Geffen built his wealth by creating, and then selling, two record labels and then DreamWorks. Long before last week's Golden Globe triumph of his pet project, the movie "Dreamgirls," Geffen had told friends that, at 63, he was looking for a meaningful incarnation.
"He thinks remaking the paper and making it better would be a lot of fun and would help Los Angeles," said one person familiar with Geffen's thinking, who asked not to be named because the mogul is afraid of alienating Tribune executives.
A native of Brooklyn, N.Y., Geffen was not long out of high school when he launched a career as a talent agent that would lead him to work with some of the top acts in pop and rock — Cher, Bob Dylan, the Eagles and Joni Mitchell.
"He is interested in quality in whatever he does," the Geffen associate said. "He has said that Woolworth is a perfectly good business. But he would prefer to run Tiffany's."
The most specific thing Geffen has told associates is that he would like to enliven The Times' opinion pages. He said he would pay handsomely to lure big names such as New York Times columnists Maureen Dowd and Thomas Friedman.
Broad built his $5.8-billion fortune at home-building giant Kaufman & Broad and with retirement and investment behemoth Sun America.
The Bronx-born son of Lithuanian immigrants has told friends that he would like to see more local coverage in The Times, although he also wants to maintain the paper's ambitious national and foreign operations. Broad, 73, has echoed Times management pronouncements about the paper's need to "own" entertainment coverage.

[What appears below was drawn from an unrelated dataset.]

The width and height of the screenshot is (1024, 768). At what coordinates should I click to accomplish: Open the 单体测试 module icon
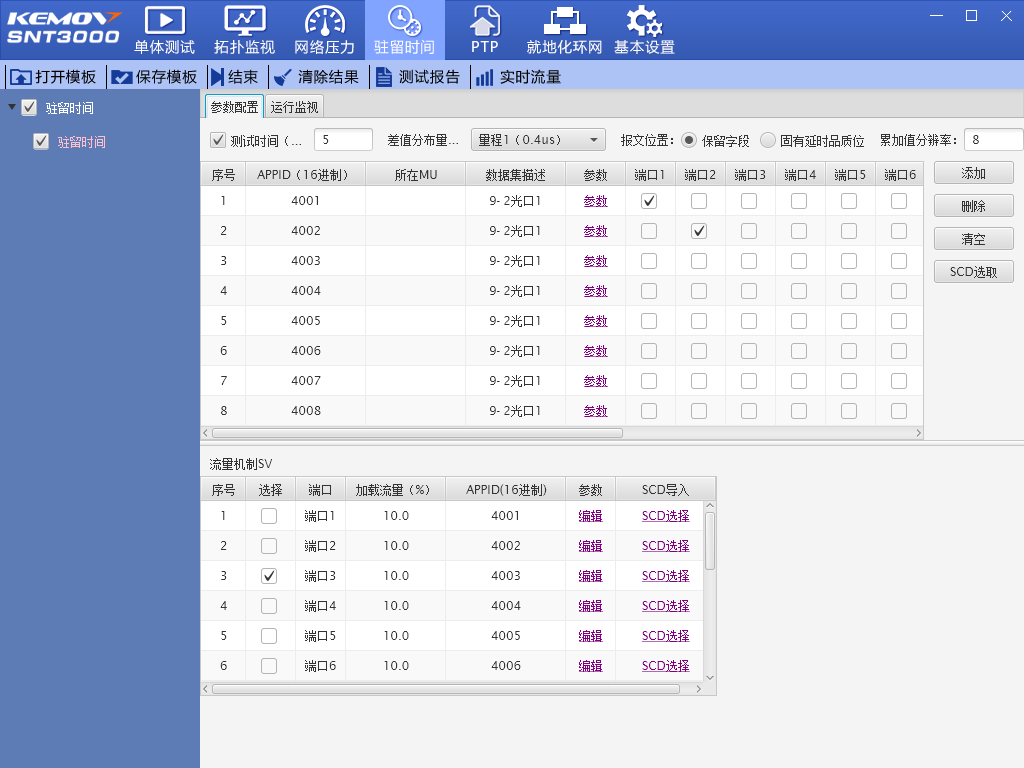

"He thinks that L.A. is the city of the 21st century and it needs a local paper to convey that kind of importance," said a Broad advisor, who asked not to be named because he had not been authorized to speak on the record.

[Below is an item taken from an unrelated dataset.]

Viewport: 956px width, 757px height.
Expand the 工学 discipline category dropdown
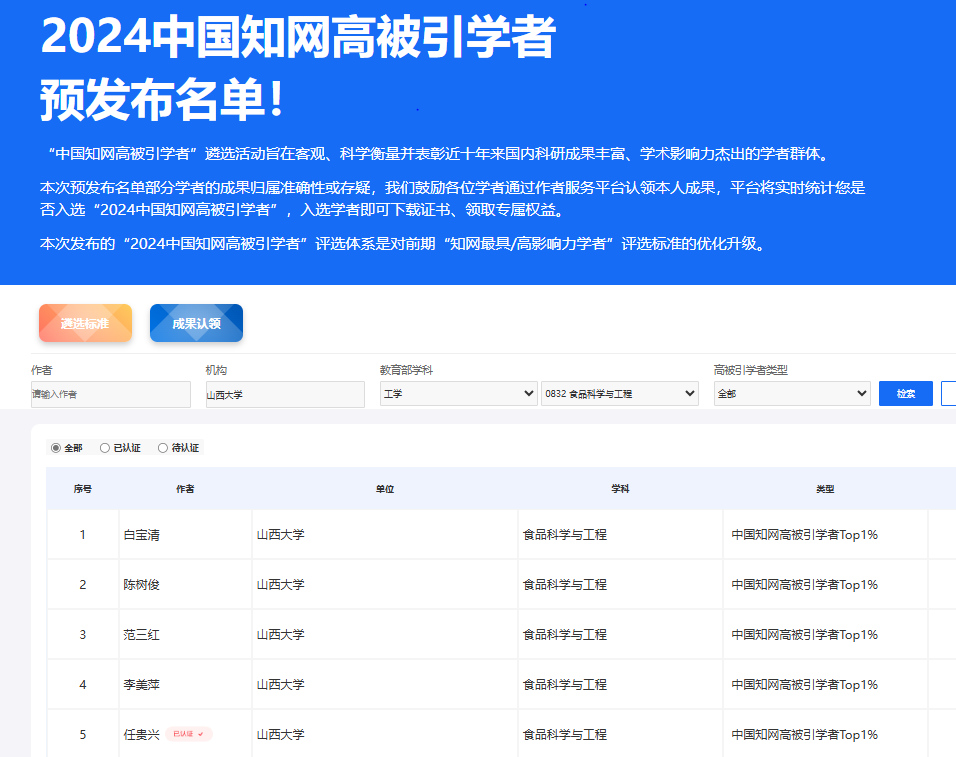point(458,394)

At 53, Burkle is the youngest of the trio. Only in that company would his estimated $2.5 billion net worth seem modest. The money he made mostly by buying and selling supermarket chains has allowed him to become one of the Democratic Party's largest donors. Clinton sometimes flies aboard the billionaire's Boeing 757.
Burkle has battled in the past to keep reporters from getting his divorce records, saying he wanted to protect his son's privacy and safety. He has been known to sic his lawyer on publications he thought treated him unfairly. His most famous media imbroglio came last March, when he videotaped New York Post gossip writer Jared Paul Stern, who Burkle alleges tried to extort more than $200,000 from him to keep the mogul's name out of Page Six. (Stern has not been charged.)
Burkle appears to be the most bullish of the trio about Tribune's potential on the Internet. The Broad-Burkle partnership has touted the grocery executive's position on the board of Yahoo and his stake in former Vice President Al Gore's expanding cable channel as evidence that he understands media.
Further proof of the duo's apparent resolve to own the paper came early in November.
Times Editor Dean Baquet had just announced his resignation after he refused to make staff cuts demanded by Tribune management.
The editor was still at the paper when the news broke, and first Broad, then Burkle, phoned to tell him not to take a new editing position too soon. The billionaires noted that they might be in a position to bring Baquet back to the paper.
Then a third call came through. It was Villaraigosa, who offered his support. Before getting off the phone, the mayor said people should make no mistake: Broad and Burkle were serious about buying The Times.